E “muitos deles estão reavaliando” a sua opção, porque o cidadão comum pode não ler jornais, mas “lê as etiquetas dos preços no supermercado” e percebe que, desde que Lula da Silva voltou à presidência, a “vida está melhorando, a inflação está baixando, a situação, a pouco e pouco, vai caminhando para uma normalidade”.
Isto “apesar de ainda persistir uma campanha que bate muito pesado no governo Lula”, realça, muito crítico da “imprensa burguesa” brasileira.
Chico César estima que “em torno de 20%” de brasileiros continue a formar “o núcleo duro” do bolsonarismo, seguindo uma “ideologia doentia”, que resulta da história do Brasil, onde um governo que queira fazer uma reforma agrária ou taxar os mais ricos logo “cai”.

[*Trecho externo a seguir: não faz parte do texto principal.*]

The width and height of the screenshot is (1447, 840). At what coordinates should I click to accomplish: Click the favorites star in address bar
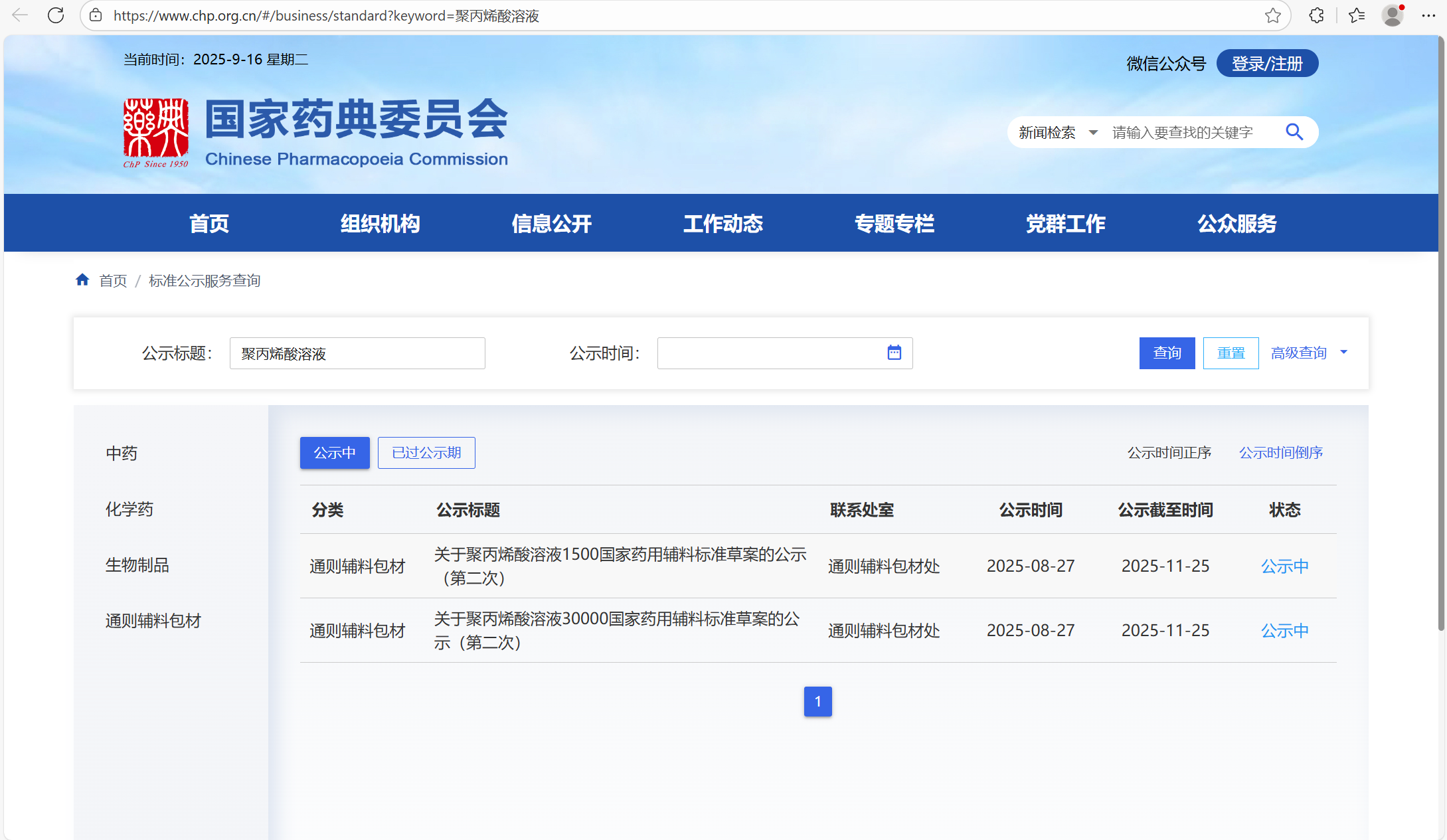(1272, 15)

A partir dos governos de Fernando Henrique Cardoso, Lula da Silva e Dilma Rousseff – recorda –, os “largados à beira da estrada começaram a ganhar mais espaço, inclusive institucional, com a Secretaria da Diversidade Racial, a Secretaria da Mulher, e tal”, o que “provocou uma ira muito grande em vários [outros setores]”.
E depois ainda vieram as bolsas para estudantes pobres, para famílias desfavorecidas. “Isso tudo provocou muita ira, um sentimento de ‘nós temos direito a isso, eles não têm’. Esse pequeno núcleo não percebe que se tudo vai bem e se a situação melhora para quem nunca teve nada, (…) é bom para todos, ‘né’? É um filho de pobre que vai para a escola, que consegue entrar na universidade. É um filho de pobre a menos nas ruas para assaltar”, realça.
Chico César levou ao Festival Músicas do Mundo o novo disco, “Vestido de Amor”, gravado em Paris e com grande parte das músicas compostas durante a pandemia.
“É uma mensagem de amor, outra vez, de alegria, que chama a dança, a festa e é mais uma vez uma manifestação do encontro das águas de África com o Nordeste do Brasil“, descreve.